WHAT THIS EXERCISE ASKS:
(1) Answer these about the free-press, fair-trial proposal:
(a) Which two constitutional amendments does the proposed paper set against each other?
(b) What crime was the reporter's story about?
(c) What name appears under "Historical roots" in the outline?
(2) Please duplicate everything in the free-press, fair-trial proposal from "This paper will then" down to "Executive editor’s explanation.".

SUPPLIED TEXT:

────

Wednesday, September 08, 2010

Proposal, Annotated Bibliography & Outline Example

Proposal, Outline and Annotated Bibliography
Free Press, Fair Trial:
Where Rights Conflict

Paper Proposal

I am proposing a research paper on the conflict between the constitutional rights inherent in the First Amendment’s guarantee of freedom of the press vs. the Sixth Amendment’s fair-trial guarantee. I will use an introductory anecdote from my own career in newspapers in which I as an editor along with a cop reporter ran head-on into the conflict while putting together a story about a double-homicide. The well reported story included several graphic details along with a purported confession by the suspect. After we spent an entire evening putting it together, two editors the next morning before deadline redacted most of the more salacious details and also cut the confession out entirely.

The executive editor then wrote an ombudsman column about the incident explaining his philosophy in regards to press-bar guidelines that the paper tried to adhere to.

This paper will then briefly review the history of the free-press, fair-trial conflict, weaving in especially some of the major court cases surrounding the issue in the past half century, some of whose dictates regarding trial remedies only exacerbated the conflict and led to more lawsuits over the issue. This paper will also look at some solutions to the conflict and what other countries do to deal with the conflict.


I. Introduction
A. Anecdote taken from own experience
1. Cop story full of details and confession.
2. Redacting by city editor and executive editor before publication.
3. Executive editor’s explanation.
II. Look back at free-press, fair-trial conflict
A. Historical roots
1. Aaron Burr, etc.

────

GIVEN INFORMATION:
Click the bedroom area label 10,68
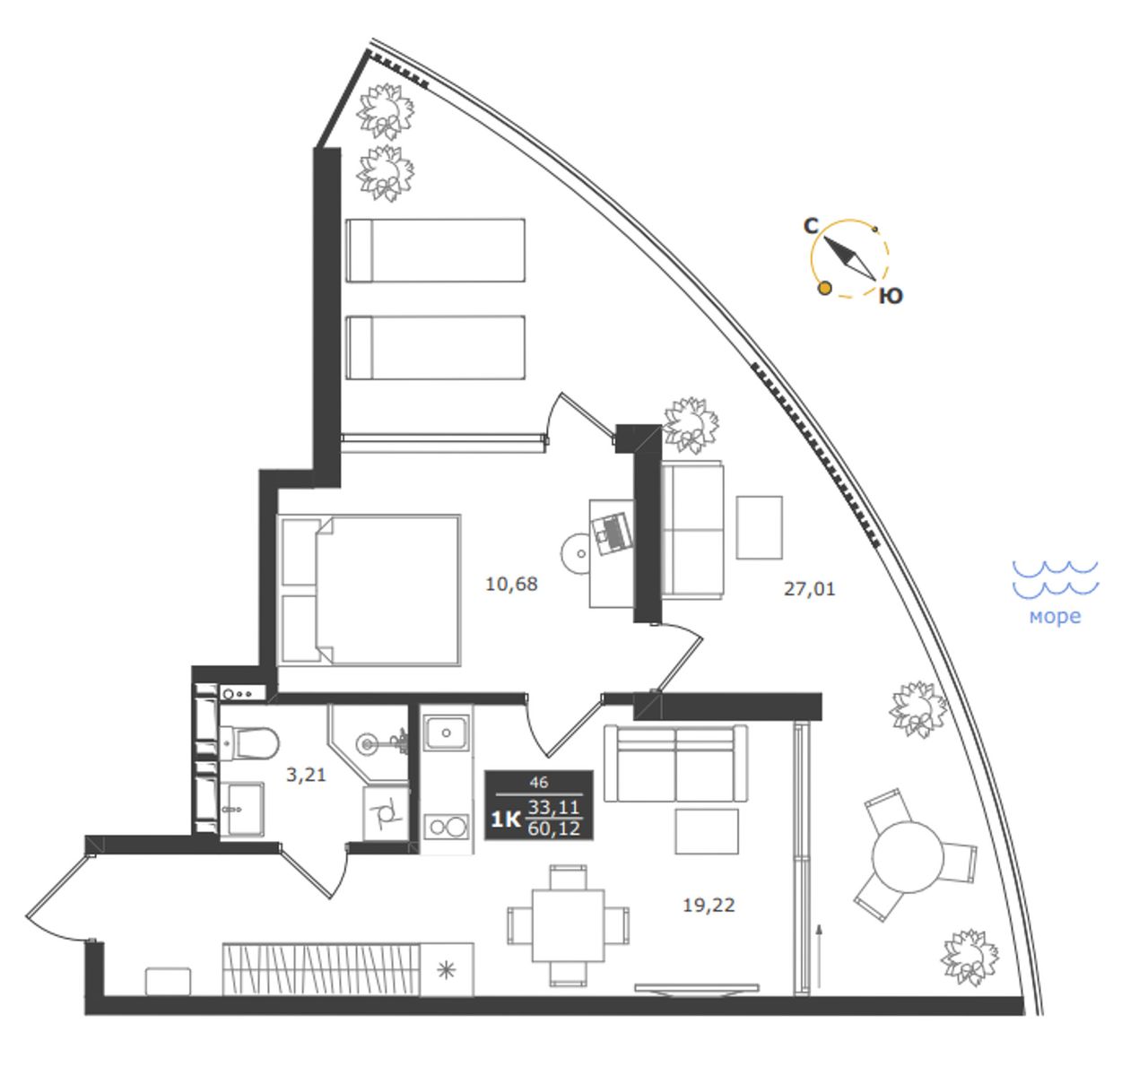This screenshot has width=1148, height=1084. click(511, 585)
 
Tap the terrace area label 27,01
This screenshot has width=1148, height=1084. click(809, 589)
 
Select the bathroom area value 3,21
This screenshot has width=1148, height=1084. click(306, 775)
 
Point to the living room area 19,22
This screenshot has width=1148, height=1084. click(709, 905)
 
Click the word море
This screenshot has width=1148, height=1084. click(1055, 617)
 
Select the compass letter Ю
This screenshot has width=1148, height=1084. click(891, 296)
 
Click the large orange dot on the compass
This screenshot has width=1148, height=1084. click(825, 288)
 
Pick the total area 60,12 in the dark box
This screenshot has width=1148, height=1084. click(553, 829)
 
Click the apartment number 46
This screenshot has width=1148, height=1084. click(539, 783)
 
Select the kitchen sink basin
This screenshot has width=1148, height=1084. click(447, 733)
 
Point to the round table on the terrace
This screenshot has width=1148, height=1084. click(908, 858)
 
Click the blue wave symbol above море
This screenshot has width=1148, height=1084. click(1055, 577)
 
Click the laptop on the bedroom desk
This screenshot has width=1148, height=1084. click(612, 530)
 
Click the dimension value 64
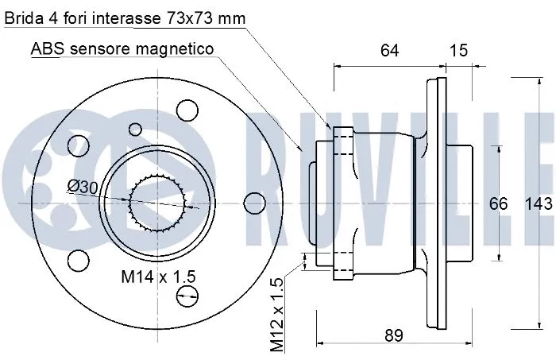[x=388, y=51]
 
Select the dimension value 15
[x=458, y=51]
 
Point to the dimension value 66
[x=498, y=203]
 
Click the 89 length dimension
[x=392, y=335]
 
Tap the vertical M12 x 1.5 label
[x=276, y=315]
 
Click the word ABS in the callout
[x=47, y=48]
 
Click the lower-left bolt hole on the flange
[x=77, y=260]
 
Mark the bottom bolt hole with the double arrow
[x=188, y=296]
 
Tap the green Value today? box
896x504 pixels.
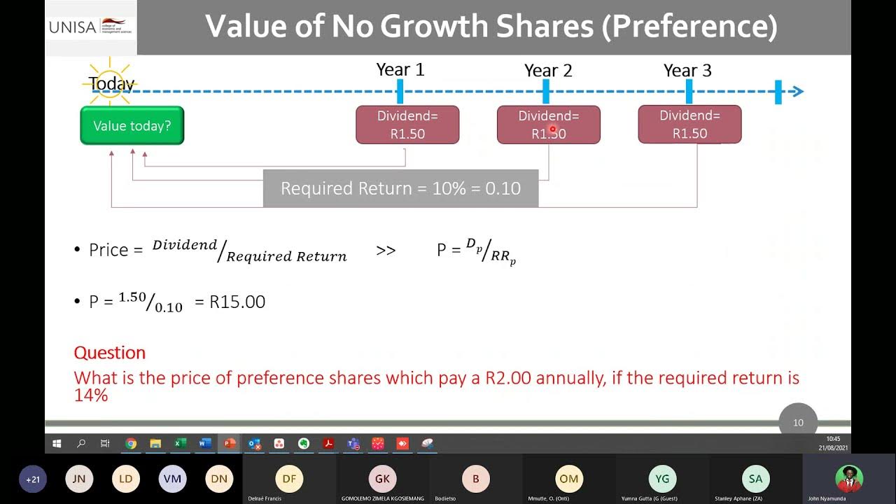[132, 126]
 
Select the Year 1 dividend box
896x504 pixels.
[407, 125]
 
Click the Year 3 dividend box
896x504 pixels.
[690, 125]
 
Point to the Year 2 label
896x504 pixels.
[548, 71]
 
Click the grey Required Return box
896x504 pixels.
[400, 188]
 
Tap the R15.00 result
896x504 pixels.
[237, 302]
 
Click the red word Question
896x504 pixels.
[110, 352]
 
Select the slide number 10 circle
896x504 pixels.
[798, 422]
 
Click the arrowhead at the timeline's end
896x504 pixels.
[798, 91]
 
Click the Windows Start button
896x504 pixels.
[57, 443]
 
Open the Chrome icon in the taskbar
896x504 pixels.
[131, 443]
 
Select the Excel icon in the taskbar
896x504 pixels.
[180, 443]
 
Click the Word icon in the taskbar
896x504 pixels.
[204, 443]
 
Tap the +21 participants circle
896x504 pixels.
[33, 479]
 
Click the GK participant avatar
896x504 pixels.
[382, 479]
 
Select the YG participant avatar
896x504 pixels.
[662, 479]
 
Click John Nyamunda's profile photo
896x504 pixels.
[849, 479]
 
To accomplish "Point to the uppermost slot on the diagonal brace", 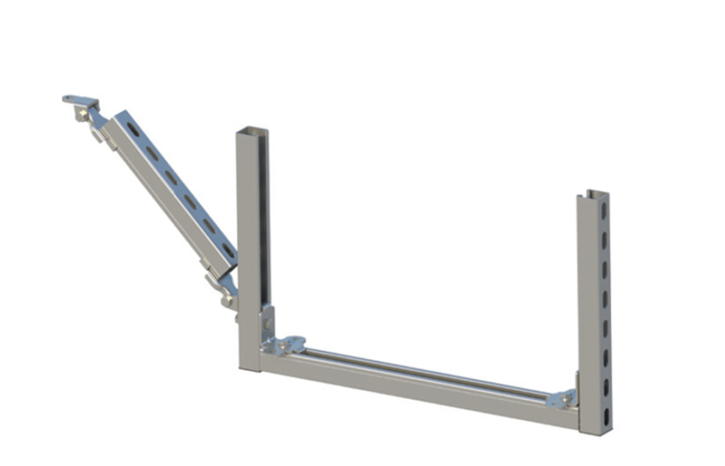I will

────

SOLUTIONS BELOW:
(1)
(a) The First Amendment (freedom of the press) and the Sixth Amendment (fair trial)
(b) A double-homicide
(c) Aaron Burr

(2)
This paper will then briefly review the history of the free-press, fair-trial conflict, weaving in especially some of the major court cases surrounding the issue in the past half century, some of whose dictates regarding trial remedies only exacerbated the conflict and led to more lawsuits over the issue. This paper will also look at some solutions to the conflict and what other countries do to deal with the conflict.


I. Introduction
A. Anecdote taken from own experience
1. Cop story full of details and confession.
2. Redacting by city editor and executive editor before publication.
3. Executive editor’s explanation.